→ **EXERCISE MATERIALS**:

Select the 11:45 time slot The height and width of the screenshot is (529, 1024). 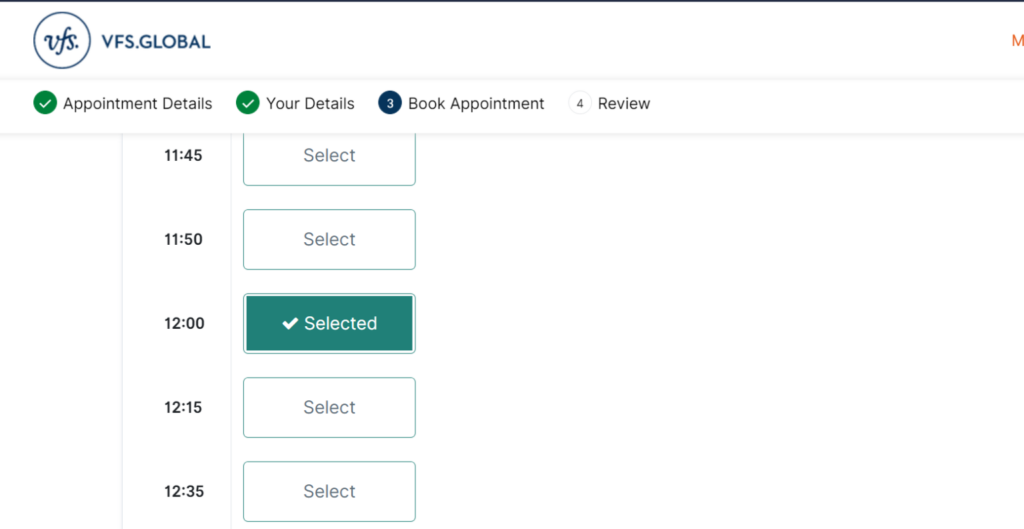(329, 157)
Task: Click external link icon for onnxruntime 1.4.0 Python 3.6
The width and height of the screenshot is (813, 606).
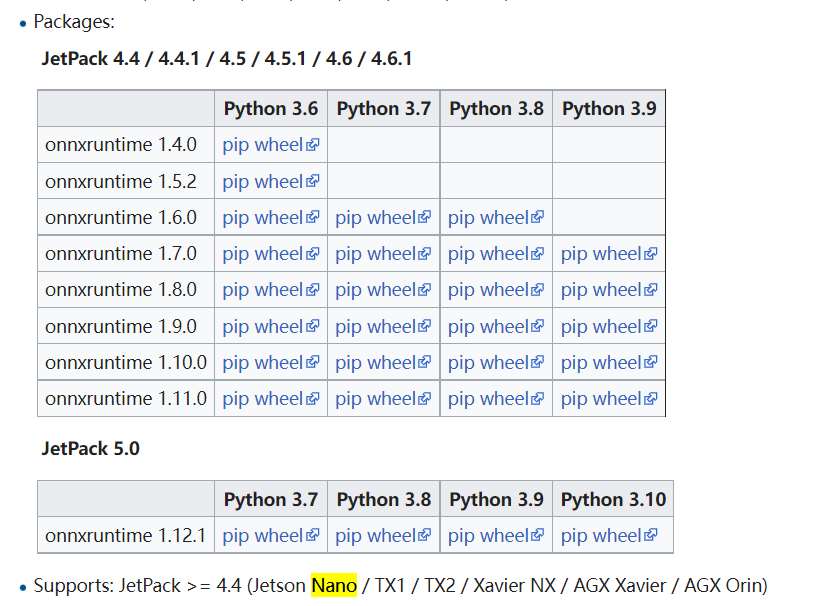Action: 313,145
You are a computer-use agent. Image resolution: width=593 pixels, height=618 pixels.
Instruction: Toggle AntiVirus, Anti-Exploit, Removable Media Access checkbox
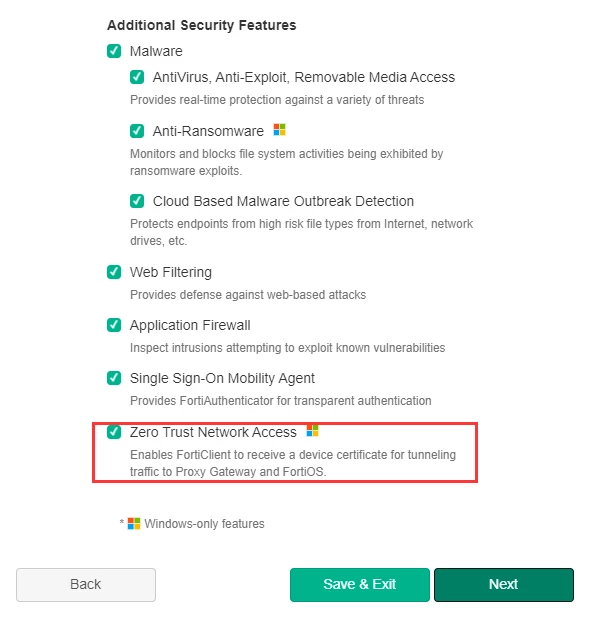pyautogui.click(x=137, y=77)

→ **GOAL OF THE EXERCISE**: In the records above, find the line containing "Task: Click external", then please restate it and each line after it word for word, pictures excluded.

→ **FINISHED TASK**:
Task: Click external link icon for onnxruntime 1.4.0 Python 3.6
The width and height of the screenshot is (813, 606).
Action: 313,145
You are a computer-use agent. Image resolution: width=593 pixels, height=618 pixels.
Instruction: Toggle AntiVirus, Anti-Exploit, Removable Media Access checkbox
pyautogui.click(x=137, y=77)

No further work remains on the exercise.